Enhance crawler capabilities and documentation - Added SSL certificate extraction in AsyncWebCrawler. - Introduced new content filters and chunking strategies for more robust data extraction. - Updated documentation management to streamline user experience.
8.6 KiB
Introduction
Quick Start (Minimal Example)
For a fast hands-on start, try crawling a single URL and printing its Markdown output:
import asyncio
from crawl4ai import AsyncWebCrawler
async def main():
async with AsyncWebCrawler(verbose=True) as crawler:
result = await crawler.arun(url="https://example.com")
print(result.markdown)
if __name__ == "__main__":
asyncio.run(main())
This simple snippet should immediately confirm your environment is set up correctly. If you see the page content in Markdown format, you’re good to go.
Overview of Crawl4AI
Crawl4AI is a state-of-the-art, asynchronous web crawling library optimized for large-scale data collection. It’s built to integrate seamlessly into AI workflows such as fine-tuning, retrieval-augmented generation (RAG), and data pipelines. By focusing on generating structured, AI-ready data (like Markdown), it helps you build robust applications quickly.
Why Asynchronous?
Async architecture allows you to concurrently crawl multiple URLs without waiting on slow network operations. This results in drastically improved performance and efficiency, especially when dealing with large-scale data extraction.
Purpose and Vision
- Offer an open-source alternative to expensive commercial APIs.

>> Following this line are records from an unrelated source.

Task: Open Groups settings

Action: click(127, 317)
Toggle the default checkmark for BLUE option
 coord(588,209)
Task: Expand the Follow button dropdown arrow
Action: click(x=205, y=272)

- Provide clean, structured, Markdown-based outputs for easy AI integration.
- Democratize large-scale, high-speed, and reliable web crawling solutions.
Key Features
- Markdown Generation: Produces AI-friendly, concise Markdown.
- High-Performance Crawling: Asynchronous operations let you crawl numerous URLs concurrently.
- Browser Control: Fine-tune browser sessions, user agents, proxies, and viewport.
- JavaScript Support: Handle dynamic pages by injecting custom JavaScript snippets.
- Content Filtering: Use advanced strategies (e.g., BM25) to focus on what matters.
- Extensibility: Define custom extraction strategies for complex data schemas.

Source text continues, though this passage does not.